Sukhbir faces major revolt as senior SAD leaders ask him to step down
After a marathon meeting in Jalandhar, senior SAD leaders Prem Singh Chandumajra, Sikander Singh Maluka, Bibi Jagir Kaur, Parminder Singh Dhindsa and Sarwan Singh Phillaur also announced Akali Dal Bachao Lehar. This is the first serious challenge to Sukhbir’s leadership after Akali Dal’s poor showing in the Lok Sabha polls
Weeks after party’s disastrous outing in the parliamentary elections in which it could only muster one out of 13 seats in Punjab, a group of senior leaders in the Shiromani Akali Dal (SAD) on Tuesday openly revolted against party president Sukhbir Singh Badal, seeking his immediate resignation.
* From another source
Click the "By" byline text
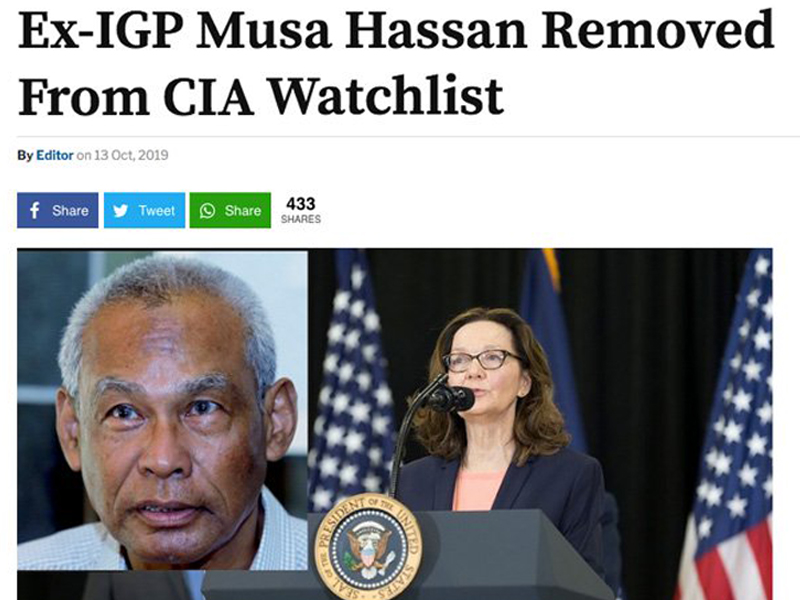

After a marathon meeting in Jalandhar, senior SAD leaders Prem Singh Chandumajra, Sikander Singh Maluka, Bibi Jagir Kaur, Parminder Singh Dhindsa and Sarwan Singh Phillaur also announced Akali Dal Bachao Lehar. “A personality having a strong political and religious understanding should be given the command of the party,” said Chandumajra, who led the meeting.
This is the first serious challenge to Sukhbir’s leadership after Akali Dal’s poor showing in the Lok Sabha polls in which the party’s vote shrunk to an all time low of 13.5%. An open revolt by a section of leaders may push the party to a split.
On his part, Sukhbir termed the Jalandhar meeting as another attempt to weaken the Panthic force and the Akali Dal.
With the party facing severe existential crisis due to its repeated electoral drubbings in the 2017 and 2022 assembly polls and the recently held Lok Sabha elections where the Panthic party saw its vote share sliding to 13.5% from 18.5 (2022 assembly polls), the worries of the senior leadership are mounting. After the Lok Sabha poll results, SAD MLA from Dakha (Ludhiana) Manpreet Ayali had announced to boycott all party activities until the Jhundan Reforms Committee that had reportedly recommended sweeping changes in the party organisation, more role for young leaders and freeing the party from control of one family, the Badals, are implemented.
Chandumajra said the people of Punjab are dejected over the working of the party. “The party needs to introspect for revival as a religious and political entity. Sukhbir should understand the sentiments of the workers and need to sacrifice to step down from the post of president,” he added. Maluka seconded his views.
This is the second meeting in five days by these leaders. On Friday, the meeting was chaired by party patron Sukhdev Singh Dhindsa.
“The party has been decimated. Sukhbir has no moral ground to be party president and must quit immediately,” said Maluka, whose daughter-in-law Parampal Kaur contested unsuccessfully against Sukhbir’s wife Harsimrat Kaur Badal from Bathinda as a BJP nominee. Harsimrat won the election for the fourth consecutive time. Jagir Kaur, who re-joined the party ahead of the Lok Sabha elections, said that Sukhbir should have listened to the voices of dissent.
The leaders also decided to pay obeisance at the highest temporal seat of Sikhs, Akal Takht, in Amritsar on June 1 and apologise for the “mistakes” committed by party’s leadership over the years.
This is not the first time when party has challenged Sukhbir’s leadership. After party’s ‘below par’ show in 2017 polls, Dhindsa, who was secretary general then, had raised questions on SAD leadership and was shunted out of the party.
Sukhbir, who had called meeting of halqa in-charges in Chandigarh, termed the party leaders who met in Jalandhar as “frustrated politicians”. The SAD president urged them to learn from Maharashtra where the regional party Shiv Sena faced disintegration.
“The BJP broke regional party (Shiv Sena) but people rejected the dummy creation,” said Sukhbir, adding that he had clarified in party’s core committee meeting (the top decision-making body) before polls that he can’t have an “unprincipled alliance with the BJP”.
The Jalandhar West assembly byelection scheduled on July 10, and four more seats, Gidderbaha, Chabbewal, Barnala and Dera Baba Nanak, will go to the polls in the coming months.
In the June 1 Lok Sabha elections, of the 13 seats in Punjab that it contested, the SAD managed to win just one seat — Bathinda — which was retained by Sukhbir Badal’s wife Harsimrat. Its candidates lost security deposits on 10 seats, as the party got only 13.42% of the vote share, against 27.45% in 2019. The SAD’s former ally BJP got 18.52% vote share, up from 9.63% in 2019.